We started the project not aware of anything else that solved this problem, but since then Steve Souders made me aware of Yahoo’s Combo handler, which Yahoo! has been using since 2008 to concatenate together multiple portions of the YUI framework into a single HTTP download. Tom Ashworth also created Pldn.io, which does a similar thing for anything hosted on cdnjs.

But this isn’t enough. It’s concatenation of pre-built libraries, which means you run the risk of duplicating dependencies (say you require two components that both contain a copy of Underscore or Backbone), and it doesn’t do any packaging of the resulting bundle.

Then there’s browserify CDN (and RequireBin, which is powered by it), which is more promising – it allows you to create bundles from a list of npm modules, which it then installs using npm and builds using browserify. This is pretty nice, but still falls a bit short of where we wanted to be:

  • it doesn’t do anything for CSS
  • being limited to npm means it can only package up public modules
  • fetching multiple packages in one request requires a POST and returns a data response rather than the raw bundle, so you can’t use it in a <script> tag.
  • Issuing an ID for a bundle ties the service to a single shared persistent data store, reducing the scope for it to be a shared-nothing architecture for maximum resilience.

These aren’t necessarily failings of Browserify-CDN, just aspects that make it challenging to use directly for our use case.

The Origami build service

So we built our own. To make things simple, we started with a standardised build process, which made some demands of components:

  • CSS must be written in SASS
  • JavaScript must be written as CommonJS compatible modules
  • Each component must have a single ‘main’ file for each language, and declare it in a bower.json file

The Build service resolves module names to Git repos using the public bower registry and our own private bower registry, which allows us to specify Origami components using short names even though they’re not in the public registry (though most of them are public, on our GitHub account, so feel free to go have a look if you want).

Here’s an example, which you get by loading the URL https://build.origami.ft.com/bundles/css?modules=o-grid:

That should show the source of the o-grid component, our CSS grid.
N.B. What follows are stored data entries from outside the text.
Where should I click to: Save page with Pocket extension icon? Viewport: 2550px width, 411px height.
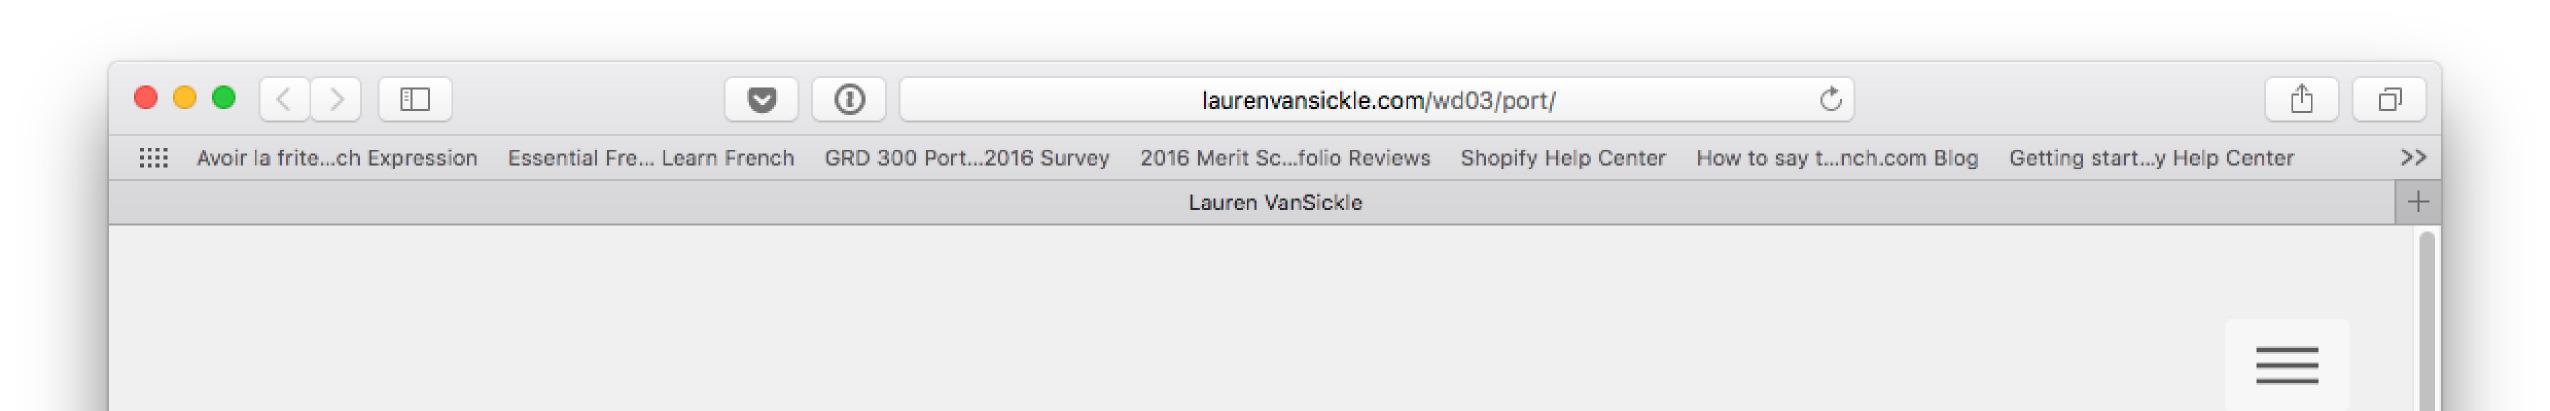tap(761, 99)
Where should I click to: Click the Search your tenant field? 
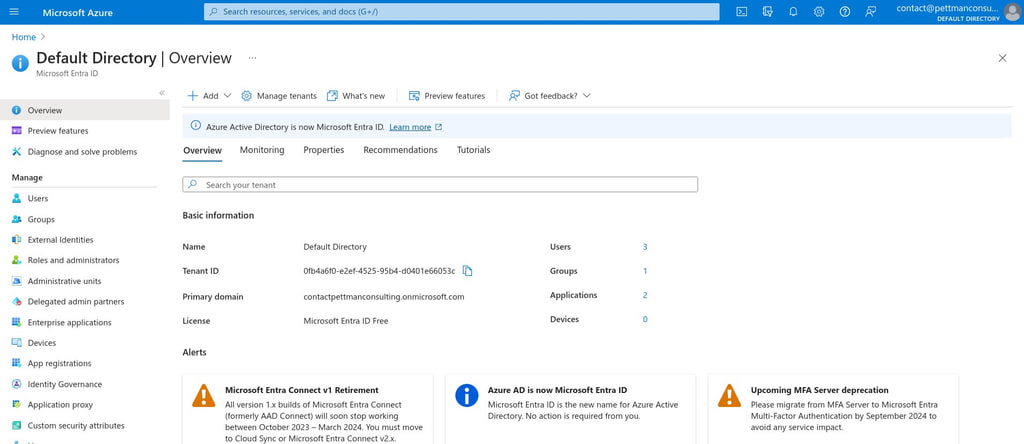tap(440, 185)
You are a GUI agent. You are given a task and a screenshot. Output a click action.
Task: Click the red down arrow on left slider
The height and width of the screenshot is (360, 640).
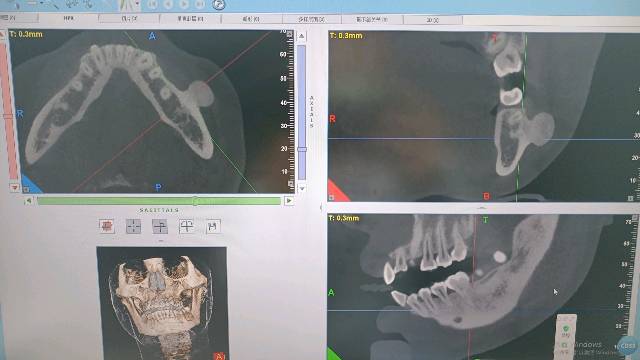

As I write this, we’re on version 2.0.7, but, because I didn’t specify a version number in the modules parameter, the code above will change every time we tag a new version of Grid.

Granular upgrades

Because we defer installation to Bower, we get Bower’s built-in Semver support for free. That means a developer can choose to be as risk-tolerant or averse as they like when embedding build-service resources in their code. The following build-service paths will all load the same module, but with different rules on when to allow upgrades:

URL Would load…
/bundles/css?modules=module1 most recent tagged version
/bundles/css?modules=module1@1.2.3 locked to version 1.2.3
/bundles/css?modules=module1@~1.2.3 latest which is >= 1.2.3, < 1.3

Generally speaking, the best strategy is to allow upgrades up to, but not including, the next major version bump, because that’s where you can expect breaking changes to the component. That said, some developers prefer to be more specific than that, and others (especially where they are not integrating any of their own code with the component) are happy to not constrain the version at all.

We can’t yet track a branch, but we’re thinking of adding that.

Caching and availability

Obviously, once a bundle has been built, it will be cached, and next time the same bundle is requested, the service will be able to return the built version quickly. We can also reuse existing module installations if we’re building a different module set but which contains some or all of the same modules that we’ve already installed in order to build other bundles.

If the build service server doesn’t have a cached version, it returns a 202 Accepted response and starts building the bundle asynchronously. That means we can also put a caching load balancer, which we deploy on a global CDN, in front of multiple build service nodes, which all operate independently.

Linking this back to Origami in general, the Build service is an example of how we are preferring tools over frameworks, and decentralisation over monoliths. Time will tell if this is a good strategy. We’ll let you know!